- **Selected extract**
++++++++++

No use trying to brush this aside. It is a matter of common observation that national stereotypes, like other stereotypes, almost always have a firm foundation in fact. To a noticeable and significant degree in every case, Germans do tend to be obsessed with order, Russians do drink a lot, the Chinese are addicted to gambling and Italians do talk with their hands. And, yes, we Brits do, or until recently did, have a thing about flagellation. Le vice Anglais, the French call it, and they know us as well as anyone. (The French vice, in case you're wondering, is that having invented a device to wash one tiny part of their anatomy, they see no need to bother washing the rest.) The infant Vladimir Nabokov, forming his earliest ideas about the world from what he heard and read in pre-revolutionary Russia, wrote that his first distinct mental image of the British as a nation was of a fierce red-haired schoolmaster thrashing a small boy. Hard-heartedness towards children has long been thought to characterize those brumous isles of my birth. Remember the passage in Gone with the Wind where the Butlers take their new baby on a trip to London, and are scandalized when the English nanny they have hired lets the child cry in the night without attempting any intervention? "Children cry," huffs the nanny as Clark Gable hands her the pink slip, "that's what they do," or words to that effect. Exactly the advice my mother gave when we had our first child. "If she's dry, fed, and not running a temperature, let her cry."
The great English boys' boarding schools — "public schools" — are of course at the heart of Britain's collective flagellation neurosis. The names of the schoolmasters in classic British fiction give the game away: Wackford Squeers in Nicholas Nickelby, Thwackum in Tom Jones … you can practically hear the birch rod hitting the glutes. Jonathan Gathorne-Hardy's book The Public School Phenomenon, now apparently out of print on both sides of the pond, is very good on the history here, with some wonderful anecdotes. (I have looted its pages shamelessly for the following illustrations.) The offenses boys were flogged for were not always what you might expect. In the 1660s, smoking was made compulsory at Eton, as it was believed to be a prophylactic against the plague. A certain Tom Rogers remarked about this time that "he was never so much whipped in his life as he was one morning for not smoking." A hundred years later, Sam Johnson observed that: "There is now less flogging in our great schools than formerly, but then less is learned there; so that what the boys get at one end, they lose at the other."
Fifty years further on, Dr. John Keate, headmaster at Eton 1809-34, was a notorious flogger. On one memorable occasion in 1810, he flogged the entire lower fifth form — about 100 boys.

++++++++++

- **Collected material**

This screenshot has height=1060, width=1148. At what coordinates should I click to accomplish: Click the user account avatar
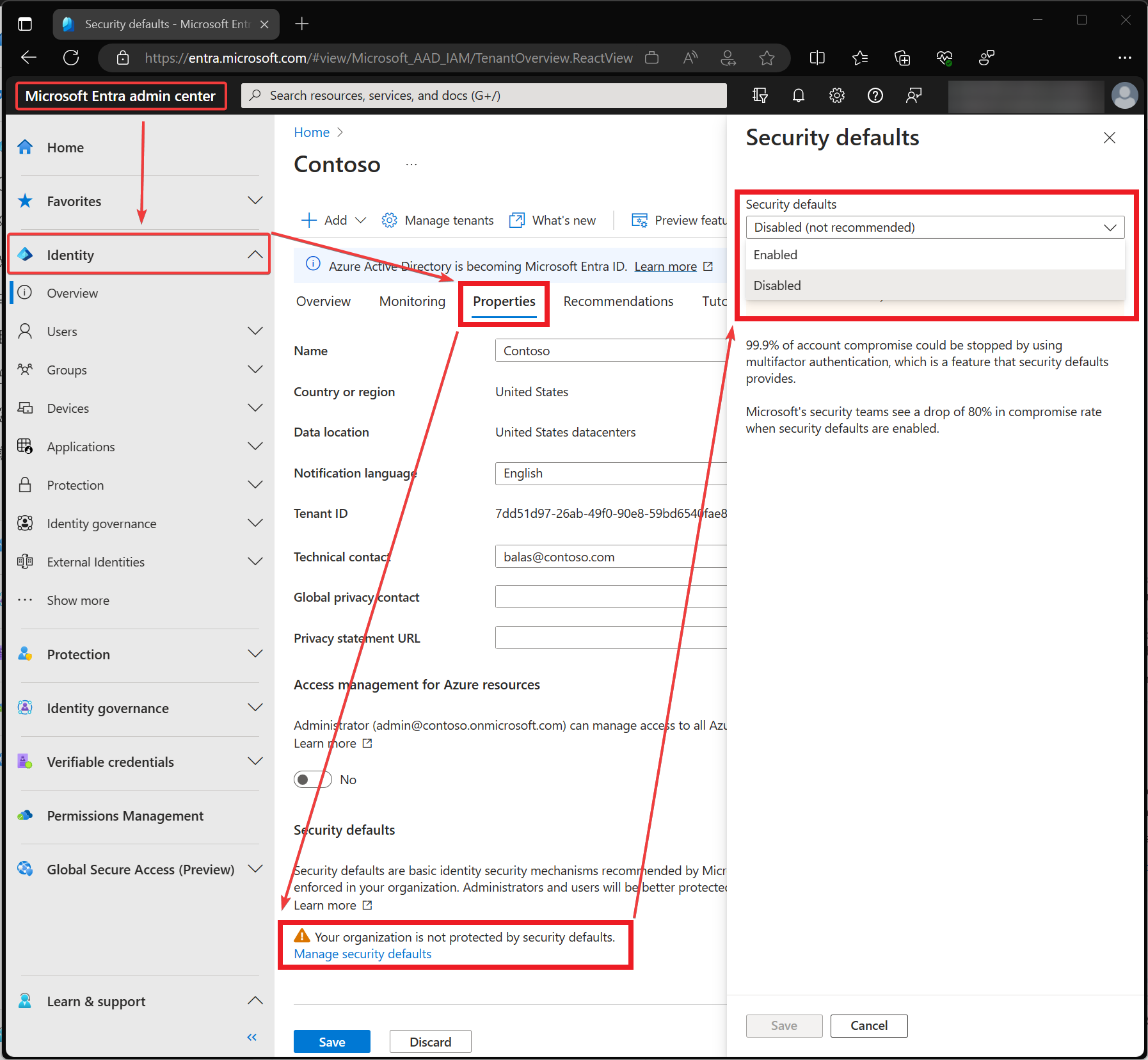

++++++++++

- **Required work**
A – Decide whether each statement agrees with the essay on British flogging, answering yes or no and quoting the words of the essay that settle it: (i) Smoking was once compulsory at Eton. (ii) The book The Public School Phenomenon is easy to find in print. (iii) The writer's mother advised letting a dry, fed baby with no temperature cry.
B – List every book title that appears in the essay on British flogging.
C – Pick up the essay on British flogging after its last sentence and keep writing it.
The data above plays no part here.

- **Answers for this exercise**
A –
(i) Yes: "In the 1660s, smoking was made compulsory at Eton"
(ii) No: "now apparently out of print on both sides of the pond"
(iii) Yes: "If she's dry, fed, and not running a temperature, let her cry."

B –
Gone with the Wind
Nicholas Nickelby
Tom Jones
The Public School Phenomenon

C –
He did so in public, in front of anyone who cared to watch, and in front of those about to be beaten. Before long, angered or excited by the sight of their friends being flogged, the audience began to stamp and shout. Soon they began to throw eggs at Keate; his task of flogging, while also dodging and sloshing about in burst eggs, became not only ludicrous but impossible. He had to send out for the assistant masters to patrol with birches while he beat the final eighty-odd boys.
Yet, as Gathorne-Hardy notes, as a method of discipline, all this flogging was virtually useless. "The noise from Keate's classes was continuous and deafening, so that passers-by would stop and listen in wonder." (To be sure, it did not help that Keate's classes were often 200 strong.)
The more you look at the flogging culture of these schools, the more the whole thing looks like one of those inexplicable, cruel and pointless cultural aberrations that nations fall into, sometimes for centuries at a time — like foot-binding in China. And though I am normally suspicious of cheap psychological explanations for human behavior, it seems clear that all that flogging did have some negative consequences on individual victims. When Evelyn Waugh went to Ethiopia in 1936, his first call was on the British Ambassador. Waugh recorded the event in his diary as follows:
Arrived Addis 4 p.m. Dinner with British mission. Asked me to beat him.
Well, I didn't go to one of those schools myself. My primary school had some fine and dedicated teachers, but it was in a slum, and the kids were a very rough crowd. Whacking on the hand with a ruler was common. Done skillfully, it hurt like a bitch. For more serious defaulters, the headmaster kept a stout cane, also for use on the hand. There was no thwacking on the bottom in either of my schools. (They were both day schools, and the folklore on this subject was that the target of chastisement was related to the type of sexual misconduct boys were thought most likely to indulge in: at day schools, masturbation, ergo the hand; at boarding schools, buggery, ergo the bottom. I have no idea whether this theory has any foundation in the behavioral sciences.) My secondary school, for all that it aped the old-established boarding schools in a lot of ways — we had a "house" system, and played rugger instead of soccer — had corporal punishment only in theory. I don't recall any boy being beaten in all my seven years at the place, though it's possible I missed something. The flogging culture had pretty much died out from British life by that time, anyway.
So whatever you might think, I come to this issue with a mind unclouded by prejudice and a heart uncontaminated by any trauma more severe than a stinging palm at age ten. If you come to dine at my house while the wife and kids are away, I shall not ask you to beat me, I promise (though if you feel like doing the dishes, I won't object). From this standpoint of lofty objectivity, I declare that I don't see much wrong with a little corporal punishment. I have smacked my own kids, when they have been exceptionally naughty — a sharp smack on the back of the hand. I haven't done it often — once or twice a year, I think — and I have never hit them anywhere other than on the hand. It's an ultimate deterrent. In the matter of parental discipline, I'm a parents-rights extremist. All but the very worst parents are better for kids than institutional care. I would smack my kids in public if I thought it necessary, though it never has been. If any ACLU-subscribing busybody raised a fuss, I'd tell them to mind their own damn business, and if hauled off to court, I'd willingly beggar myself to defend my rights as a parent.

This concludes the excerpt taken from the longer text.